While there is still work to be done and business processes to be evened out, I thought it might be a good time to write a personal post about why it’s working… ideas that can perhaps translate to your own business, career or customer presence. Here are some of the rules, values and norms that have helped us make the turn.

Serve. A core value at Upstream Group is service. We obsessively empathize about not just the customer who hired us, but for the team members we’ll be working with. Keeping it about them is great insurance against complacency or entitlement.

Be real. In the Zoom world we share with kids, pets, front porch deliveries and loud roommates, shit happens. Vulnerability and authenticity are the answer. The experience will never be perfect, so don’t be afraid to talk about it, and let you customers know you’ll do what it takes to adjust and make things right.

Optimize. It doesn’t take much to organize your Zoom space. Put your camera at eye level, make sure the light’s in front of you, organize a decent background, get an external keyboard so you’re not hunched over your laptop. And while you’re at it, get a wired headset so that your computer mic isn't swallowing the beginning and end of every sentence.

Be the host. You gotta take care of people. Make them feel welcome, call them by name, give them a good reason to be on camera and then invite them to do so. Tell yourself you’re not there to entertain or present, but rather to include and engage. Then keep your word.

Invent. Once you decide to be generous and creative and committed to screen sharing environments, you start inventing stuff. We use Zoom breakout rooms for Virtual Study Groups, which I can pop in and out of as the host. We use chat for pop quizzes, submission of homework and distribution of materials. My associate Liza is inventing the role of Producer in our workshops. Cool stuff in there once you start playing with it.

Mix it up. As good as I think screen sharing can be, different jobs call for different tools. Look at your whole digital arsenal and break your day into the alternating use of different applications. A 20-minute Zoom meeting now… an organized Slack debate after that… a planned phone call with a customer later.

Lead. I personally believe that the distribution of the workforce, relationship to the office, access to conferences, and policies on office visitors have all changed permanently. And now we all have the same choices: (1) grudgingly get by until things magically snap back to normal; (2) wait till the dust settles and see what everybody else is doing; or (3) lead. Decide to be great at what’s next and then start acting on your decision.

Nobody ever says I just wish I’d waited longer to change. I’m glad we didn’t.

Provided material ▸
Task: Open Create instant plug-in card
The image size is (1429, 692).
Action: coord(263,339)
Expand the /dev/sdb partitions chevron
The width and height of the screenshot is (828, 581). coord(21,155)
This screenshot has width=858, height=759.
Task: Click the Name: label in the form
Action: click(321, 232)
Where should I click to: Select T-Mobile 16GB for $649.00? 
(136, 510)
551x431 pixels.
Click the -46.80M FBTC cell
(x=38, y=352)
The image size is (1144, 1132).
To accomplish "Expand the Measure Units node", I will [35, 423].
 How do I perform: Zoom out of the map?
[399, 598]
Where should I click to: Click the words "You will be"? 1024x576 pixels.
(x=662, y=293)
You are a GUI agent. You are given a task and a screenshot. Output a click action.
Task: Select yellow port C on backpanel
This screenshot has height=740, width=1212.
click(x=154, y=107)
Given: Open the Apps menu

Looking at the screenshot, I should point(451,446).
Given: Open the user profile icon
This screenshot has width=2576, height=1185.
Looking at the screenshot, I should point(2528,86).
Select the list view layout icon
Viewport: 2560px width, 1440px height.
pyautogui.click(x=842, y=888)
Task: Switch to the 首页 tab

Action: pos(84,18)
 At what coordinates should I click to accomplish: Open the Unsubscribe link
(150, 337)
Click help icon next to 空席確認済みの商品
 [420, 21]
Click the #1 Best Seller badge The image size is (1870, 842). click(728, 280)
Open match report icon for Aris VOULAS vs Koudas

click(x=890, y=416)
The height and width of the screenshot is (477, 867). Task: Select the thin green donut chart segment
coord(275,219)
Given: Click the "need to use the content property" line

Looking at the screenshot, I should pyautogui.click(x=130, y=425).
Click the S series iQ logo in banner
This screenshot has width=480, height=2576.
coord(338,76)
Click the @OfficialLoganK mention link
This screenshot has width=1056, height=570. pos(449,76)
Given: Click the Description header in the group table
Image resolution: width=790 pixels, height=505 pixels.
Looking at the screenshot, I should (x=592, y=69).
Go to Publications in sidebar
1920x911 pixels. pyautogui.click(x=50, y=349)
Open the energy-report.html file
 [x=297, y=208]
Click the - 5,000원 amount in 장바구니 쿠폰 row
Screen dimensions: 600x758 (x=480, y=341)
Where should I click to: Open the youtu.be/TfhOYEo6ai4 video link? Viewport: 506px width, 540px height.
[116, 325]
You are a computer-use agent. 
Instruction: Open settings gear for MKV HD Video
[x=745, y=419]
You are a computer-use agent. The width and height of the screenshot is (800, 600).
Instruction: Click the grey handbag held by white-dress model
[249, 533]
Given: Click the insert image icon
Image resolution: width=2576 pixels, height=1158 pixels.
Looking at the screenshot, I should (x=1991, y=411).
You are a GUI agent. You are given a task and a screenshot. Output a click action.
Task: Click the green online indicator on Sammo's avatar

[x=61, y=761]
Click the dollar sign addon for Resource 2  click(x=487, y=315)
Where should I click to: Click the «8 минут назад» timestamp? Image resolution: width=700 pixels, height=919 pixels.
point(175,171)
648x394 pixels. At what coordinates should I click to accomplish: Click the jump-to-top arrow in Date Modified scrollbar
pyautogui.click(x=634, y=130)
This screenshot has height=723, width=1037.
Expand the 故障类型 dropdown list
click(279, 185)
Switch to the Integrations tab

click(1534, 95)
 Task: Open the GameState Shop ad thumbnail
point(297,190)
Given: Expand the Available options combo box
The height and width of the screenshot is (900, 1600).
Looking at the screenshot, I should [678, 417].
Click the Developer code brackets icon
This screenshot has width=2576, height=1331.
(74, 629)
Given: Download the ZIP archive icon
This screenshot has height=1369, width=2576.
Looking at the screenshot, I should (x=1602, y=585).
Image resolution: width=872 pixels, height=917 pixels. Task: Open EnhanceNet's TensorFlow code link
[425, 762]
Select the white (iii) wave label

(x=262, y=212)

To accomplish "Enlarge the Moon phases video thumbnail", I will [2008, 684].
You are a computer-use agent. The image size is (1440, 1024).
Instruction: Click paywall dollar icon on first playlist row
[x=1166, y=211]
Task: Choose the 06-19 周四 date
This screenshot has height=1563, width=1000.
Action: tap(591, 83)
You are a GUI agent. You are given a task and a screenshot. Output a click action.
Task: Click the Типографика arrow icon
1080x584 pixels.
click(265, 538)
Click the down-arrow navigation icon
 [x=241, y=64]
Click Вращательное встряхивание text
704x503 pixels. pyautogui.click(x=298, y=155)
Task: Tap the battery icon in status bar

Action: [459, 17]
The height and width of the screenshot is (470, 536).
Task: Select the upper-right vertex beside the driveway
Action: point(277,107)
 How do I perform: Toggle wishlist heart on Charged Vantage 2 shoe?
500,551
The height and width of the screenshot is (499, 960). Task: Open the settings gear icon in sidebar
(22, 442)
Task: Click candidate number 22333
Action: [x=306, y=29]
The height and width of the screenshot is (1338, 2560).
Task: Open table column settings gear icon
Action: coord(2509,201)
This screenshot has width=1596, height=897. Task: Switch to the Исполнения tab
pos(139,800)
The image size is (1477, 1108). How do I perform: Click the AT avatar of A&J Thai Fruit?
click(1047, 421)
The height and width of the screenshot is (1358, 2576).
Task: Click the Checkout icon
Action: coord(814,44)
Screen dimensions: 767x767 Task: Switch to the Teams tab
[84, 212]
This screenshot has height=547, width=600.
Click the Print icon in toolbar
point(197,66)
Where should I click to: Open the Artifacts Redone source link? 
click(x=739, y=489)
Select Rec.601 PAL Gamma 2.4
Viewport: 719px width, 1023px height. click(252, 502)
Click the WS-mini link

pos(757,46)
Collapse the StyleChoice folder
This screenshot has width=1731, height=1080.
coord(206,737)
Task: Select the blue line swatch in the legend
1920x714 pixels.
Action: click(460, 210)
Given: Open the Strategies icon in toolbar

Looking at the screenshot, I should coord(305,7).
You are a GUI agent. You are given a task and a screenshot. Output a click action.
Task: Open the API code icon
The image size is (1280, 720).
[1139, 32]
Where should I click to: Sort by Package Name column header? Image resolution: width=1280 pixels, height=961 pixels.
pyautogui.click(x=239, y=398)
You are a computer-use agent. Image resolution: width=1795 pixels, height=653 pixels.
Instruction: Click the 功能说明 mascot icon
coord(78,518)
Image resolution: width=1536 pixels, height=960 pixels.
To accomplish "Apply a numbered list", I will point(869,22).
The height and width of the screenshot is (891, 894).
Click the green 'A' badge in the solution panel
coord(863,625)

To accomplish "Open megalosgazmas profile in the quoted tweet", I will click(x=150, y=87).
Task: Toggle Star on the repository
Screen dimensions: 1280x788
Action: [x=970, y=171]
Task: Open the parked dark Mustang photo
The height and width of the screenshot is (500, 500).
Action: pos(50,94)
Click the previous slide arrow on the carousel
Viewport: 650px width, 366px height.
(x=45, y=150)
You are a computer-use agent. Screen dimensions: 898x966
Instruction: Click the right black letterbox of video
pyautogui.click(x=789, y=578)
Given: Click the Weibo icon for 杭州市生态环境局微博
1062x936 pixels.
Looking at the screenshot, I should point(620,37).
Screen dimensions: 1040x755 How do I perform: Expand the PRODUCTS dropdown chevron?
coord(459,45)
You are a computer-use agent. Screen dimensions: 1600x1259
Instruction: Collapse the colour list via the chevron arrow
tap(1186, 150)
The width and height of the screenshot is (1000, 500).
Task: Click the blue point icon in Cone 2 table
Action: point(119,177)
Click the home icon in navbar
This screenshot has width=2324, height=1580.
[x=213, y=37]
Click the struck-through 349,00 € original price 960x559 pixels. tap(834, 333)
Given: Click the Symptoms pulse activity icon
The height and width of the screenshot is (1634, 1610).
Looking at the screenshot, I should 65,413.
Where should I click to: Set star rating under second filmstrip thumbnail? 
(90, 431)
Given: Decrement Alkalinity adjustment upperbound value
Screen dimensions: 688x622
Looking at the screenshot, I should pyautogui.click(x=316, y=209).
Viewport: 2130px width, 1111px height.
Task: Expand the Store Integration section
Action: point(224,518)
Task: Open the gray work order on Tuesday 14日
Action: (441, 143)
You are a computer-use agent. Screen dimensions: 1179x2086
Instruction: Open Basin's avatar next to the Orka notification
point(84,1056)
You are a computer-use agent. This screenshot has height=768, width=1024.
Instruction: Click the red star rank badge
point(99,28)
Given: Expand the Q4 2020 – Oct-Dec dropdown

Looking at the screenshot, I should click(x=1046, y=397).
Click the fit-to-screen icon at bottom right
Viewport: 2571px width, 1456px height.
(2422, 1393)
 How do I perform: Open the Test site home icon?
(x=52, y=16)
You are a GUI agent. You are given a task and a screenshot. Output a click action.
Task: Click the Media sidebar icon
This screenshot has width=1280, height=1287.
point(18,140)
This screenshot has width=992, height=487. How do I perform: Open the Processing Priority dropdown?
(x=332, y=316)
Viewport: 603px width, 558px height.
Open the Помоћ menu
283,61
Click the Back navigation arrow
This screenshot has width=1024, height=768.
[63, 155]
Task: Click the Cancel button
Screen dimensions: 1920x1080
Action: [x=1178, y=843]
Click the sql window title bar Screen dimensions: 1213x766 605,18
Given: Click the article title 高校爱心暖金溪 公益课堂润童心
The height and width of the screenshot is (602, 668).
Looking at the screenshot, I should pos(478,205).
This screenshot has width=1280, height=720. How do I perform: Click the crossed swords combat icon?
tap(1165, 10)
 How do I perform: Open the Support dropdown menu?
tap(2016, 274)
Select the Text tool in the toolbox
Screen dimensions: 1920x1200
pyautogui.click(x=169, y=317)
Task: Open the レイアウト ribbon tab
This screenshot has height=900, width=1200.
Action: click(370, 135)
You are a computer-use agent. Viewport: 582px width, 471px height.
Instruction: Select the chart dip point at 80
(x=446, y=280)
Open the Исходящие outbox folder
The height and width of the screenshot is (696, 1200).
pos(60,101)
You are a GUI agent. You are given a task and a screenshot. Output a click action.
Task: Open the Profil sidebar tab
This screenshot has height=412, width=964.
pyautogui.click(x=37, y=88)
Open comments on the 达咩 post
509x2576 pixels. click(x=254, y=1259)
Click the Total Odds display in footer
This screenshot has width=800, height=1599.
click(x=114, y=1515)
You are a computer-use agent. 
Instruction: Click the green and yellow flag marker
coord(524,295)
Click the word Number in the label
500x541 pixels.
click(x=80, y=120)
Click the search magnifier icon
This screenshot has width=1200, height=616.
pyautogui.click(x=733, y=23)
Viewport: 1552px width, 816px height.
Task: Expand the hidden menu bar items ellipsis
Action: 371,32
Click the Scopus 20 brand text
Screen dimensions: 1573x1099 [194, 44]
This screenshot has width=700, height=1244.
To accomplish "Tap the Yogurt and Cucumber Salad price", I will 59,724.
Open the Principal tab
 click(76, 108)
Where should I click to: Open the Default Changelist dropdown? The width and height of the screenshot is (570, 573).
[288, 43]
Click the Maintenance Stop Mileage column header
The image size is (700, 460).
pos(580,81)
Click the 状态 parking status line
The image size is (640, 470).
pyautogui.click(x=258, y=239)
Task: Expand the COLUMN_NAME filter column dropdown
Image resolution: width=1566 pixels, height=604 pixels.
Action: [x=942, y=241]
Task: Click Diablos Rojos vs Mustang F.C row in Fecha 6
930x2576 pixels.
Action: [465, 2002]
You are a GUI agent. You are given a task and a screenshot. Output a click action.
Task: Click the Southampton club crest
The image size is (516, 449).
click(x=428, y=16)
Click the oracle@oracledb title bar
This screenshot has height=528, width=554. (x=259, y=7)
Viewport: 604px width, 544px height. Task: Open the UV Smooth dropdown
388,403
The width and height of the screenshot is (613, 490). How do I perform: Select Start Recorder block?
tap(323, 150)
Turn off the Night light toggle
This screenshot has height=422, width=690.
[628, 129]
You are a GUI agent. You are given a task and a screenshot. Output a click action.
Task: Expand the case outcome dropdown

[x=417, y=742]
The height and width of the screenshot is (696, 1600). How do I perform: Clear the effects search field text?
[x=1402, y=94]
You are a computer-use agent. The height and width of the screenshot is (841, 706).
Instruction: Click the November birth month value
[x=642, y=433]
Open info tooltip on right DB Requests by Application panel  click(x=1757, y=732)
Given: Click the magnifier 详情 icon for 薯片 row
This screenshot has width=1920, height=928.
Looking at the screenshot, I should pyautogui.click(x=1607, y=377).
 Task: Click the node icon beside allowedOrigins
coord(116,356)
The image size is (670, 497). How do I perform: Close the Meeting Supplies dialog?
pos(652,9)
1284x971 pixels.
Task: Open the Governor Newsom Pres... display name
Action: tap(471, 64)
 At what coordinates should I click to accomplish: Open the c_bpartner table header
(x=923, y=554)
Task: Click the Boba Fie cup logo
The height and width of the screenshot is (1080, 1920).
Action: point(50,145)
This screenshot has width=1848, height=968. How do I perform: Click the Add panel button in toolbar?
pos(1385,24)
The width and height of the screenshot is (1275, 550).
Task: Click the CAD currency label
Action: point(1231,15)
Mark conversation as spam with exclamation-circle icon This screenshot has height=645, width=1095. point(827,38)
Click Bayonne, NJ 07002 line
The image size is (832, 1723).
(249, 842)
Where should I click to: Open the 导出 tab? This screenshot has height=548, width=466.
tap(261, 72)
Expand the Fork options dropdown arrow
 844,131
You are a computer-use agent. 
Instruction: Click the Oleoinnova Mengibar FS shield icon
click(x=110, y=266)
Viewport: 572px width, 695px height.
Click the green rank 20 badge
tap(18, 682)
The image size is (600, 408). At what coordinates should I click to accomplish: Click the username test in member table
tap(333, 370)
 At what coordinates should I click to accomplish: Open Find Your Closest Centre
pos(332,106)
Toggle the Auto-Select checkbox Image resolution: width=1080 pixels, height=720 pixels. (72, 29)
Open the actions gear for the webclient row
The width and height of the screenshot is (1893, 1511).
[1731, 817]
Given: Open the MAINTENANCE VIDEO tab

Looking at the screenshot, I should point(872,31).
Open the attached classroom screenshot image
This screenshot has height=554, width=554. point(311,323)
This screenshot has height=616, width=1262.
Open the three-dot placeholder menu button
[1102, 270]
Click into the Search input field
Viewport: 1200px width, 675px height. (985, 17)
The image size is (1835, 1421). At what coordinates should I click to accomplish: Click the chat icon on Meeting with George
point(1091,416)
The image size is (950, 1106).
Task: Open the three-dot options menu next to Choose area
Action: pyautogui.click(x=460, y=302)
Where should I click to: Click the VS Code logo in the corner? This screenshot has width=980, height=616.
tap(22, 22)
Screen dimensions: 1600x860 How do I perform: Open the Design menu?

What is asked ▸ From the post on business habits for the Zoom era, print the passage word for word, starting with the words "Be the host." and ending after "playing with it.".

The completed task ▸
Be the host. You gotta take care of people. Make them feel welcome, call them by name, give them a good reason to be on camera and then invite them to do so. Tell yourself you’re not there to entertain or present, but rather to include and engage. Then keep your word.

Invent. Once you decide to be generous and creative and committed to screen sharing environments, you start inventing stuff. We use Zoom breakout rooms for Virtual Study Groups, which I can pop in and out of as the host. We use chat for pop quizzes, submission of homework and distribution of materials. My associate Liza is inventing the role of Producer in our workshops. Cool stuff in there once you start playing with it.